Taksówkarze i radni alarmują: całkowite zamknięcie remontowanej ulicy Niepodległości w centrum Iławy psuje szyki kierowcom i przedsiębiorcom. W ramach rekompensaty pojawił się postulat umorzeń podatkowych.
Na sesji rady w miejskim ratuszu radny Marcin Woźniak zwrócił uwagę na niedogodny dojazd do postoju taksówek koło banku PKO BP i pawilonu PSS. O tej sprawie zaalarmowali „Kuriera” również sami taksówkarze. Skarżą się, że budowlańcy tamują im drogę krawężnikami.
– Umyślnie nam podłożyli przeszkodę, byśmy tamtędy nie przejeżdżali – mówi jeden z taksówkarzy. – A ja pytam, którędy mam wyjechać? Naprzeciw wyjazdu z postoju stoi znak zakazu wjazdu. A innej drogi nie ma. Znak powinien być zakryty.

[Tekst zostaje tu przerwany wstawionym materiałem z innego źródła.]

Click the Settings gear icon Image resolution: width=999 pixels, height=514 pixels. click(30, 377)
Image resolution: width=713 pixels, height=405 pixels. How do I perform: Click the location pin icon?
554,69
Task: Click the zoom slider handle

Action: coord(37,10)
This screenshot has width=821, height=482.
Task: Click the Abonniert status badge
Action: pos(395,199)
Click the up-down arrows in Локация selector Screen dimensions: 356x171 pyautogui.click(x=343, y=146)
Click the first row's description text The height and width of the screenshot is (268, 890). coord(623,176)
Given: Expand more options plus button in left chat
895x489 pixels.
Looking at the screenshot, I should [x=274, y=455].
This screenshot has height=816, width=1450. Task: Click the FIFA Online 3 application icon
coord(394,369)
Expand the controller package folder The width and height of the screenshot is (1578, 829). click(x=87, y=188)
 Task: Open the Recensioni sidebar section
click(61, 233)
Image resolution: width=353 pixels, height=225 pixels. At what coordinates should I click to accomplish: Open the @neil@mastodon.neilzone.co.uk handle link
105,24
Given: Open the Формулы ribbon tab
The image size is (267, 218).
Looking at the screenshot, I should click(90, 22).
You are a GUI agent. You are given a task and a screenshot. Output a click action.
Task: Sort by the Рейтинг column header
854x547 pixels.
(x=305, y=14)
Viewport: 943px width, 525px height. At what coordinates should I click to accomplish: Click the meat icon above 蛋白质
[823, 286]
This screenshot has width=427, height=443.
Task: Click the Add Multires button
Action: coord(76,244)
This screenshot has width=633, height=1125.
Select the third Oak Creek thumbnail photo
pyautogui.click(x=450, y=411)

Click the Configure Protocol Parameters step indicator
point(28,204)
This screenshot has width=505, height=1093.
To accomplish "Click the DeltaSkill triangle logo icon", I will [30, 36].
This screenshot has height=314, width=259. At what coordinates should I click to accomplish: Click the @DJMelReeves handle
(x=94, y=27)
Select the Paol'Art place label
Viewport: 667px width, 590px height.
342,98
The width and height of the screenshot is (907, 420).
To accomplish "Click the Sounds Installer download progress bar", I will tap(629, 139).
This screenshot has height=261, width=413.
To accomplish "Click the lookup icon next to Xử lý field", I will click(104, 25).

Wtórują mu koledzy z postoju, podkreślając, że obie strony ulicy Niepodległości są nieprzejezdne. Pytają retorycznie – czy mają wjeżdżać w bulwar Jana Pawła II nad Małym Jeziorakiem? Taksówkarze widzą wyjście w pozostawieniu choć jednego pasa ruchu na Niepodległości.
Utrudniony jest również dostęp do lokali rzemieślników na tej ulicy, przez co ponoszą oni straty. Wnoszą więc do burmistrza poprzez radnego Woźniaka o obniżenie lub zniesienie lokalnych podatków na okres przebudowy ulicy Niepodległości.
PROSZĄ O ZROZUMIENIE
Co do umorzeń, wiceburmistrz Stanisław Kieruzel poinformował o możliwości składania podań w tej sprawie, które potem będą rozpatrywane przez władze miasta.
– Głównym wykonawcą robót jest SKANSKA – mówił dalej Kieruzel. – Jesteśmy w stałym kontakcie z kierownikiem budowy. Dokument zakładający organizację ruchu podczas robót ma zapewniać dojazd do każdego sklepu, a także wolny przejazd dla taksówkarzy. Jeśli te zapewnienia nie są spełniane, oczywiście można zgłaszać do nas wszelkie uchybienia. Kierownik budowy stara się, by dostęp wszędzie był utrzymany. Oczywiście tam, gdzie jest to bezpieczne dla użytkowników drogi.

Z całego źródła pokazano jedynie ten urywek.